だが、精霊神教のようにその考えを周囲に押し広めることもなく、自分達だけで固まっているために危険視はしていなかった。妄想に憑りつかれ、届かぬ神を追う一族だとばかり思っていたのだ。
だからこそ、彼らが掲げる神の属性を持つ神子のことも話半分で信じてなどいなかった。まさか、創造属性などというものを持つ人などいるわけがないと、あり得ないと思っていた。
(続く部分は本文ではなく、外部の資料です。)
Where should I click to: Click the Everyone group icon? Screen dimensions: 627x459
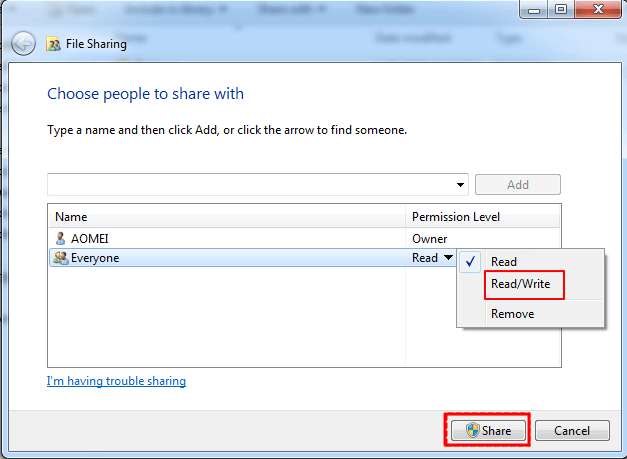[61, 257]
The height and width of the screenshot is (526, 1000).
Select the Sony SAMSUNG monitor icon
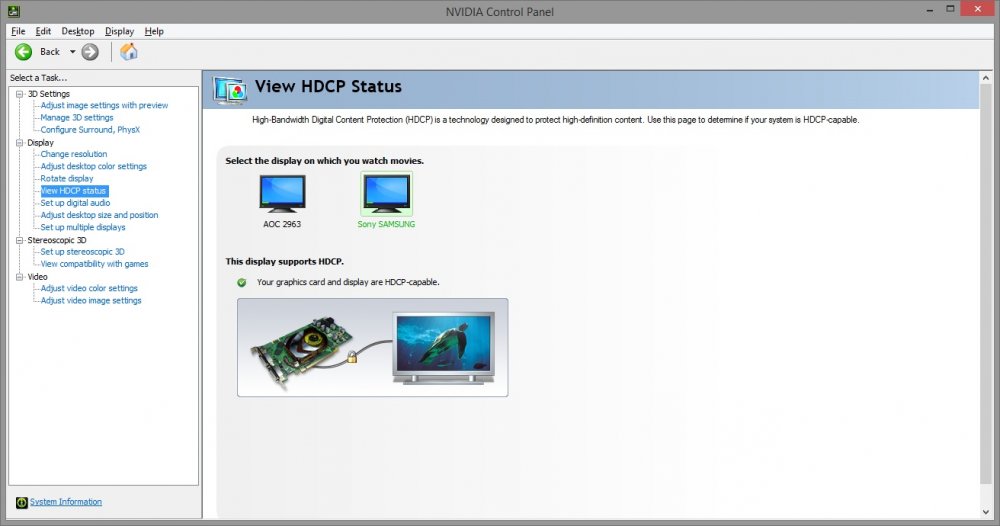click(386, 191)
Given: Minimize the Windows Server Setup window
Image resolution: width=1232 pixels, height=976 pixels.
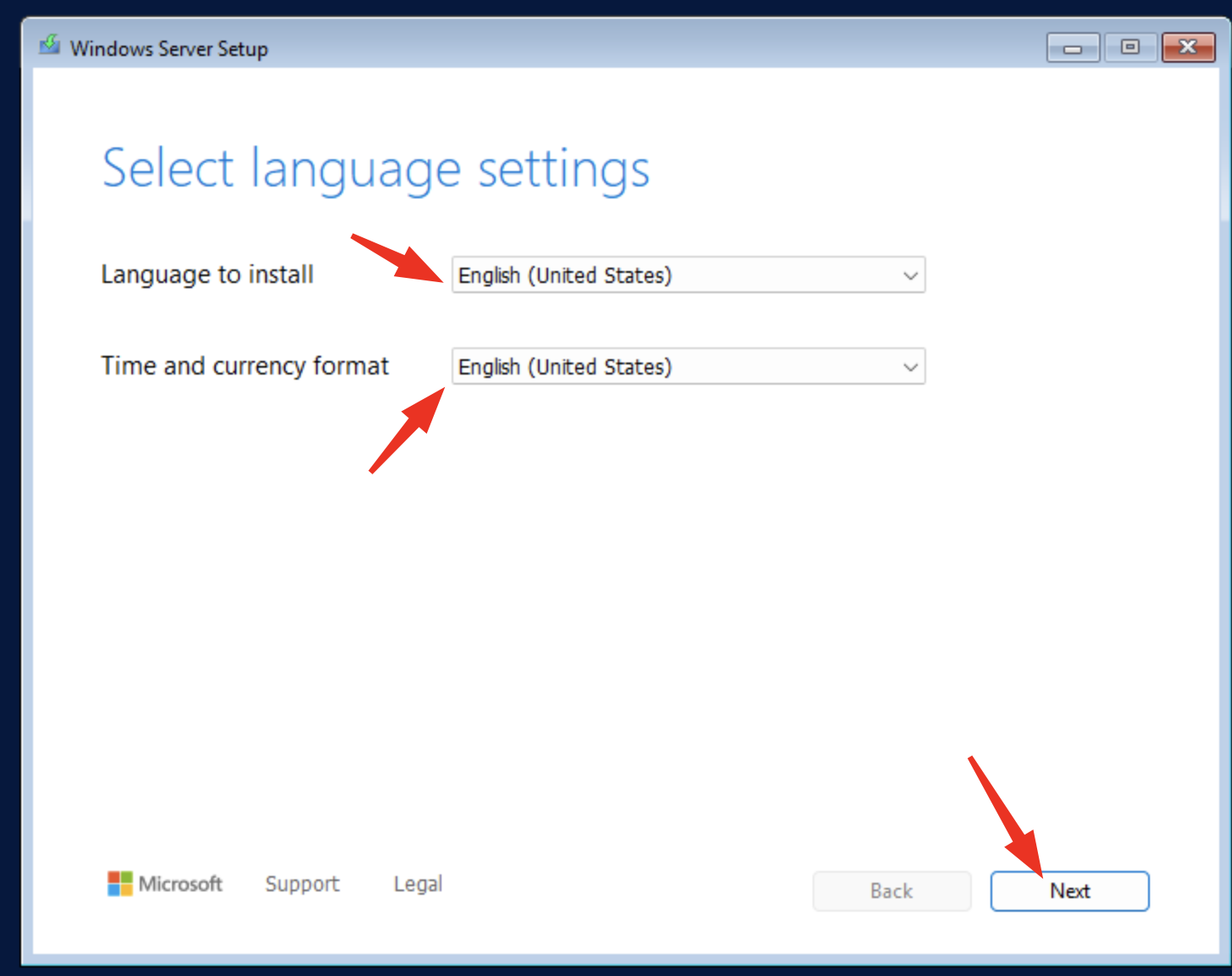Looking at the screenshot, I should (x=1073, y=48).

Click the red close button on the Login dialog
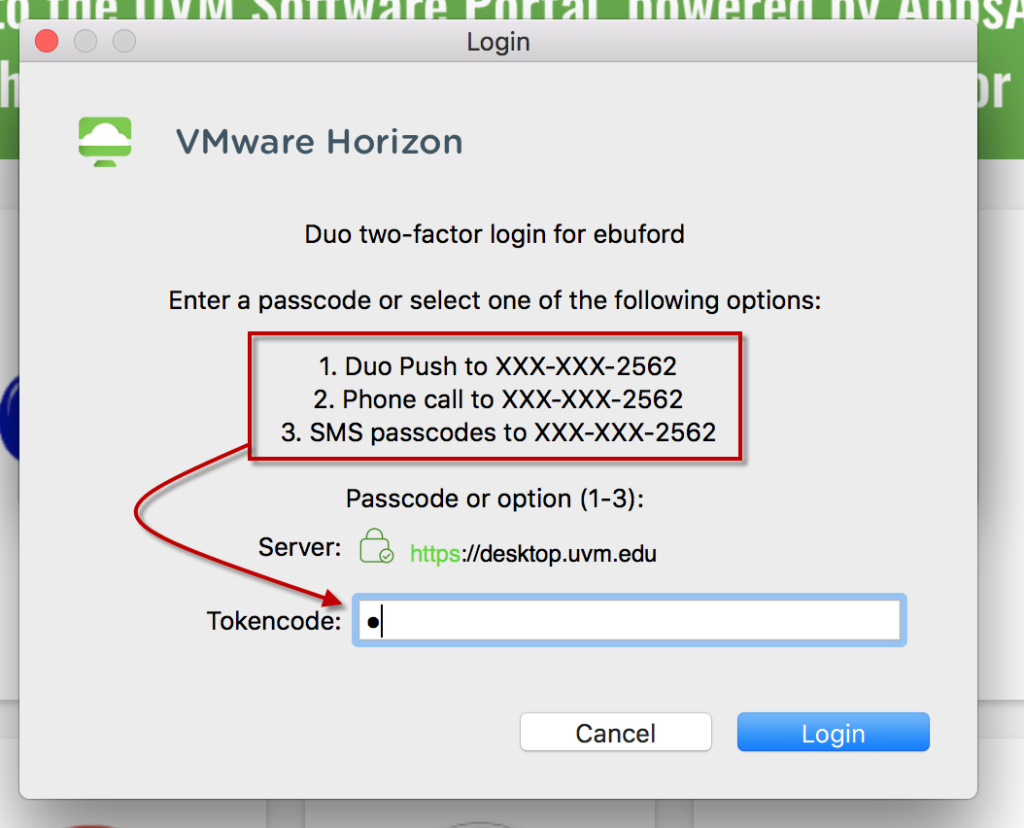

「……母さんが、その一族の神子だったんだ。そして、ジェーンさんは一族の神子の世話係で、命を救われたこともあって、母さんが紫眼の巫女の力が発現して里を追い出され神殿都市に捨てられてもついて行ったらしい。もともと、あの里の人達の考え方は好きになれなかったからって。ジェーンさんが神子の世話係に選ばれたのは、神力こそ持っていなかったけれど、神力を感知できる能力を持ってたからだ。だから、ジェーンさんはいつも俺のことを『ミコ様』って呼んでた。あれは紫眼の巫女のミコじゃなかった、たぶん神子って呼んでたんだと思う」
ずっと不思議だった。カイルに紫眼の巫女の能力を隠すように言ったのは他ならないジェーンだ。それなのに、ジェーンはずっとカイルのことを名前ではなく神子と呼んでいた。
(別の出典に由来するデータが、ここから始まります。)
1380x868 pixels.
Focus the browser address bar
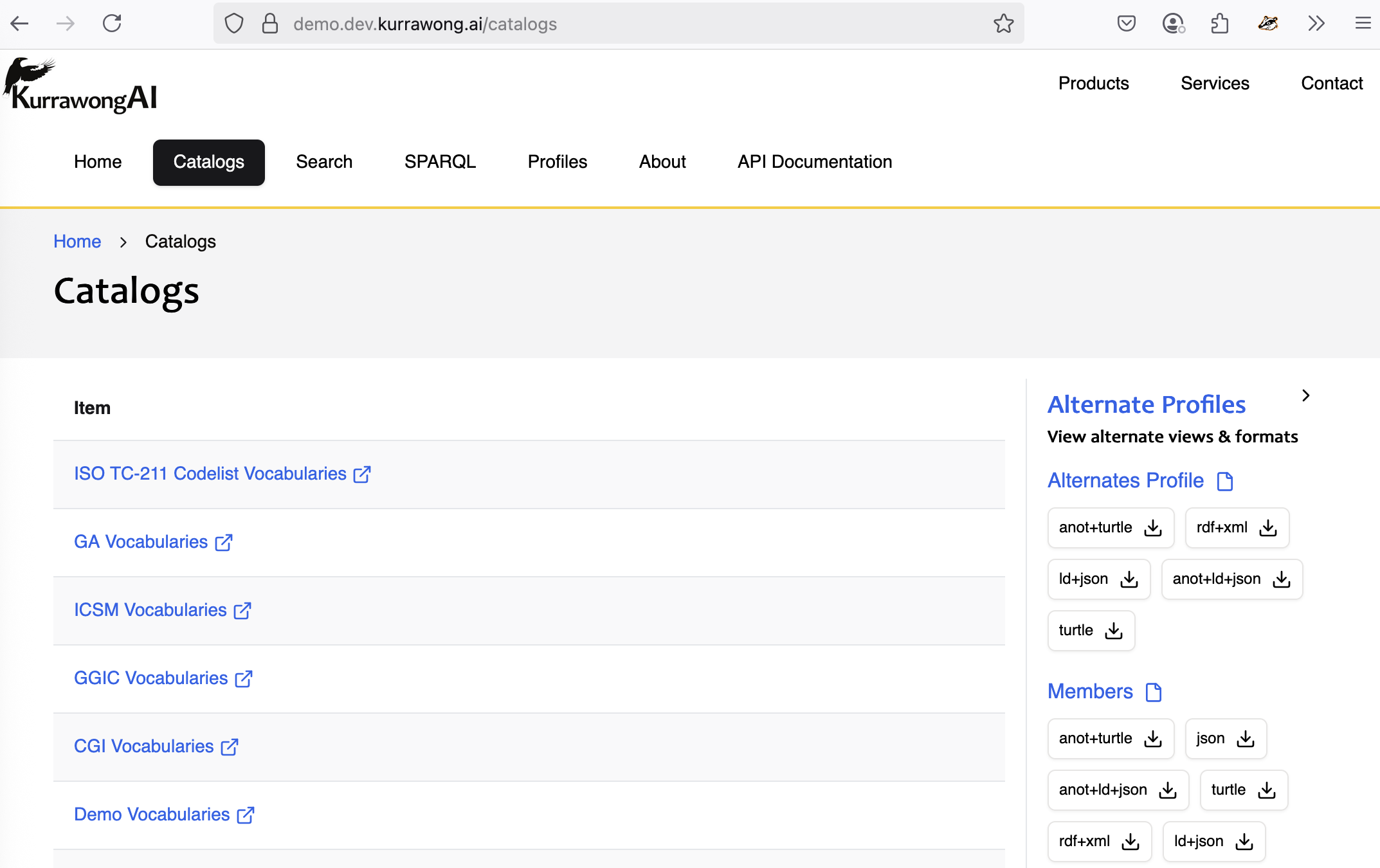point(618,24)
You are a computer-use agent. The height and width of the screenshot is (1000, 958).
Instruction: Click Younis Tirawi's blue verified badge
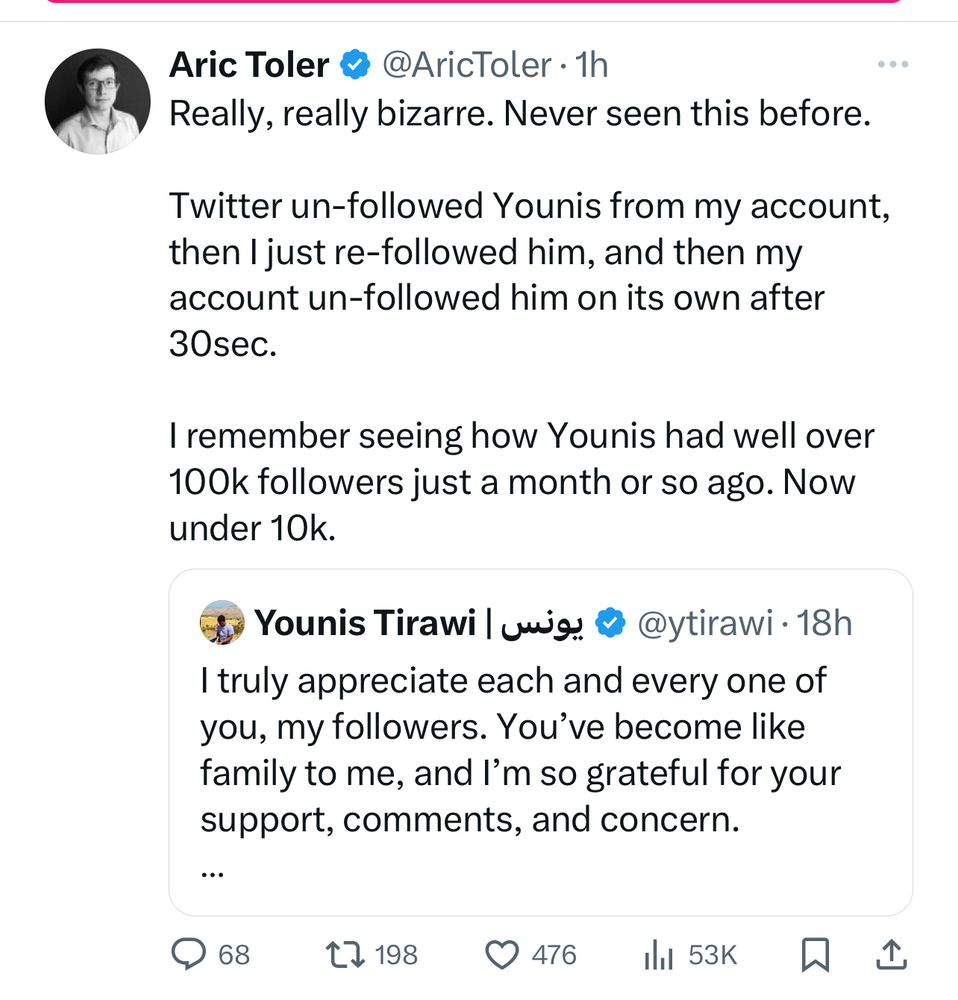[x=609, y=624]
それは、例え里を離れようとも骨身にしみてしまった神子に対する畏敬の念がそう呼ばせていたのだろう。ジェーンにはカイルがカレナと同じ創造属性を持っていたことが分かっていたのだ。それを告げなかったのはカイルを余計なトラブルに巻き込まないためか。健康で頑健な神子など里の者からすれば喉から手が出るほど欲しい存在だろうから。